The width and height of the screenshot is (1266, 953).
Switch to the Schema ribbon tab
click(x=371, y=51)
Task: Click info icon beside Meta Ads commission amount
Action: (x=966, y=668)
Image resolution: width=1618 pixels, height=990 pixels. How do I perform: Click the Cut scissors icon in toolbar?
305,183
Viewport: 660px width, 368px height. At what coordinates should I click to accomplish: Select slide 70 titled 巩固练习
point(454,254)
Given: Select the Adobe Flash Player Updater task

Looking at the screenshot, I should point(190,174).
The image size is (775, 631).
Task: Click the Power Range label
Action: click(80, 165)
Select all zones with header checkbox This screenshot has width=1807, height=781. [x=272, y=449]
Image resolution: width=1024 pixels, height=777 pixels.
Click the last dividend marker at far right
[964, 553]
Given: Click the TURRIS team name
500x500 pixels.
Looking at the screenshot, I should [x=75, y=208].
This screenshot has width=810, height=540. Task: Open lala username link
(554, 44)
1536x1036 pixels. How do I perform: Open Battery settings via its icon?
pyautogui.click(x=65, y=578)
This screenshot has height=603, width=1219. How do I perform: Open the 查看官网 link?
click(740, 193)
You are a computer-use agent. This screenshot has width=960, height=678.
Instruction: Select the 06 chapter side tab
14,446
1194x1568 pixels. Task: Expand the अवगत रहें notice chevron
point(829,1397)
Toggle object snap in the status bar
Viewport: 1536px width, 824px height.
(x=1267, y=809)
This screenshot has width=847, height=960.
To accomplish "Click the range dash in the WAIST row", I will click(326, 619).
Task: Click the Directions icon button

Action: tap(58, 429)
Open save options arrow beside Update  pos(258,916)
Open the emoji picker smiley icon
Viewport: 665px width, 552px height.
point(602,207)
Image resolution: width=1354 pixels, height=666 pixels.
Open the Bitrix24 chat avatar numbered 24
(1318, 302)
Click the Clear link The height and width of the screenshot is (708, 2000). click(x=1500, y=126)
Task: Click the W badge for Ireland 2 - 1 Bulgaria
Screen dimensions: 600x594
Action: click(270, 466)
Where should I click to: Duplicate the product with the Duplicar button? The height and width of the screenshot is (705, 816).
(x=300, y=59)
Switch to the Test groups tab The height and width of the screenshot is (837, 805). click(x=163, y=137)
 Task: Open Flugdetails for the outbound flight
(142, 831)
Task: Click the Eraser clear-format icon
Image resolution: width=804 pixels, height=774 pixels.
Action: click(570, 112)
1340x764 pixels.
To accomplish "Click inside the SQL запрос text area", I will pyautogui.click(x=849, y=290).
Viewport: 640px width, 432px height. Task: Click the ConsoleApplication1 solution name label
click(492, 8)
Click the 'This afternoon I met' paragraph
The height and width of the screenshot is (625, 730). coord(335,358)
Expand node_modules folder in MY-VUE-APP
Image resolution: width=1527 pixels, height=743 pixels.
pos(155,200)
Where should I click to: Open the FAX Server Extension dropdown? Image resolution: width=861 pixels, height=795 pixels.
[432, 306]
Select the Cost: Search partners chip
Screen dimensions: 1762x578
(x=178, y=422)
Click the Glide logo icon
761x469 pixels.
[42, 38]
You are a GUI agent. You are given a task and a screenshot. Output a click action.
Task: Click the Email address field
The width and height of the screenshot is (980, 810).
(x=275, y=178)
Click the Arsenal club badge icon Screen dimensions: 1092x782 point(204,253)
**********
| Work instruction |
Exactly as they stand above, repeat all the records.

| Solution to this problem |
The width and height of the screenshot is (1266, 953).
Switch to the Schema ribbon tab
click(x=371, y=51)
Task: Click info icon beside Meta Ads commission amount
Action: (x=966, y=668)
Image resolution: width=1618 pixels, height=990 pixels. How do I perform: Click the Cut scissors icon in toolbar?
305,183
Viewport: 660px width, 368px height. At what coordinates should I click to accomplish: Select slide 70 titled 巩固练习
point(454,254)
Given: Select the Adobe Flash Player Updater task

Looking at the screenshot, I should point(190,174).
The image size is (775, 631).
Task: Click the Power Range label
Action: click(80, 165)
Select all zones with header checkbox This screenshot has width=1807, height=781. [x=272, y=449]
Image resolution: width=1024 pixels, height=777 pixels.
Click the last dividend marker at far right
[964, 553]
Given: Click the TURRIS team name
500x500 pixels.
Looking at the screenshot, I should [x=75, y=208].
This screenshot has width=810, height=540. Task: Open lala username link
(554, 44)
1536x1036 pixels. How do I perform: Open Battery settings via its icon?
pyautogui.click(x=65, y=578)
This screenshot has height=603, width=1219. How do I perform: Open the 查看官网 link?
click(740, 193)
You are a computer-use agent. This screenshot has width=960, height=678.
Instruction: Select the 06 chapter side tab
14,446
1194x1568 pixels. Task: Expand the अवगत रहें notice chevron
point(829,1397)
Toggle object snap in the status bar
Viewport: 1536px width, 824px height.
(x=1267, y=809)
This screenshot has width=847, height=960.
To accomplish "Click the range dash in the WAIST row", I will click(326, 619).
Task: Click the Directions icon button

Action: tap(58, 429)
Open save options arrow beside Update  pos(258,916)
Open the emoji picker smiley icon
Viewport: 665px width, 552px height.
point(602,207)
Image resolution: width=1354 pixels, height=666 pixels.
Open the Bitrix24 chat avatar numbered 24
(1318, 302)
Click the Clear link The height and width of the screenshot is (708, 2000). click(x=1500, y=126)
Task: Click the W badge for Ireland 2 - 1 Bulgaria
Screen dimensions: 600x594
Action: click(270, 466)
Where should I click to: Duplicate the product with the Duplicar button? The height and width of the screenshot is (705, 816).
(x=300, y=59)
Switch to the Test groups tab The height and width of the screenshot is (837, 805). click(x=163, y=137)
 Task: Open Flugdetails for the outbound flight
(142, 831)
Task: Click the Eraser clear-format icon
Image resolution: width=804 pixels, height=774 pixels.
Action: click(570, 112)
1340x764 pixels.
To accomplish "Click inside the SQL запрос text area", I will pyautogui.click(x=849, y=290).
Viewport: 640px width, 432px height. Task: Click the ConsoleApplication1 solution name label
click(492, 8)
Click the 'This afternoon I met' paragraph
The height and width of the screenshot is (625, 730). coord(335,358)
Expand node_modules folder in MY-VUE-APP
Image resolution: width=1527 pixels, height=743 pixels.
pos(155,200)
Where should I click to: Open the FAX Server Extension dropdown? Image resolution: width=861 pixels, height=795 pixels.
[432, 306]
Select the Cost: Search partners chip
Screen dimensions: 1762x578
(x=178, y=422)
Click the Glide logo icon
761x469 pixels.
[42, 38]
You are a GUI agent. You are given a task and a screenshot. Output a click action.
Task: Click the Email address field
The width and height of the screenshot is (980, 810).
(x=275, y=178)
Click the Arsenal club badge icon Screen dimensions: 1092x782 point(204,253)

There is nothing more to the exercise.